Q: Is it possible to come up with a better/economically feasible process for recycling plastic?

A: Yes, but there will always be serious limitations to recycling. Plastics are made up of chain-shaped molecules called polymers, and the recycling process involves unweaving those chains, then reweaving them into something else. As an analogy, if you think of a plastic as a sweater, with some effort you could unweave a sweater back into being yarn so you can make a new sweater from it, but you're bound to cut or break some of the fibers in the process. Each time you unweave and reweave the sweater, the fibers will gradually get shorter and shorter until the yarn you get from it has such short fibers that you can't make a decent sweater out of it.
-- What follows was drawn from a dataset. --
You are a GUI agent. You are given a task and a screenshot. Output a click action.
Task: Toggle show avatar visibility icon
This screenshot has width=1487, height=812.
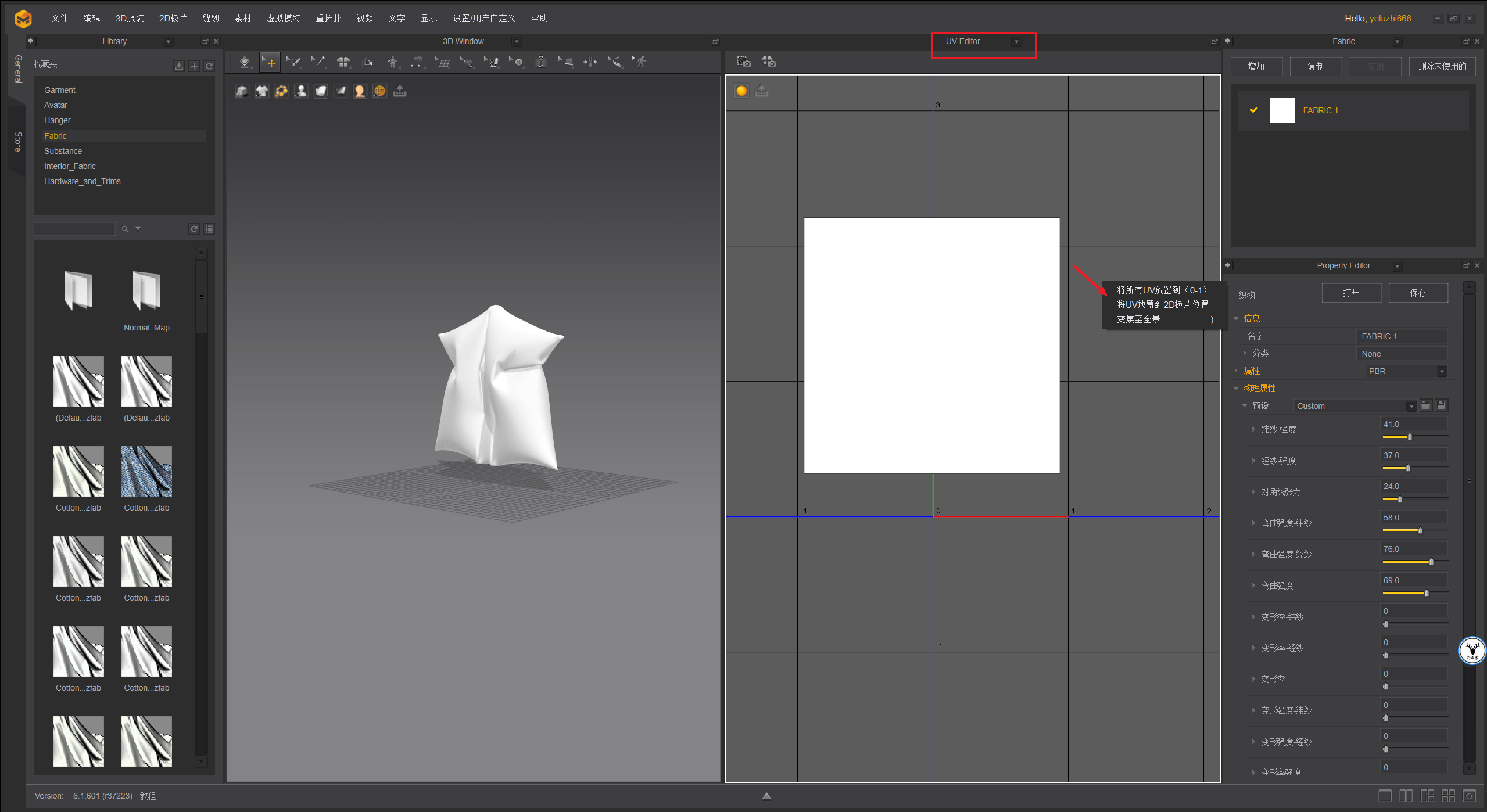point(301,91)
That is the problem of recycling plastic, no matter what you do the quality of the plastic goes down a little bit every time it's recycled until its performance is so bad it's unusable. There is definitely room for improvement in our current recycling systems, but for plastics there's no such thing as an infinitely recyclable material. In the long term the best we can hope for is to create new plastics that can be recycled a few times, then biodegrade when they reach the end of their useful life. Huge strides in this direction have been made over the past 10 years, and over the next 10 years we'll start to see materials like this hit the market in bigger and bigger ways.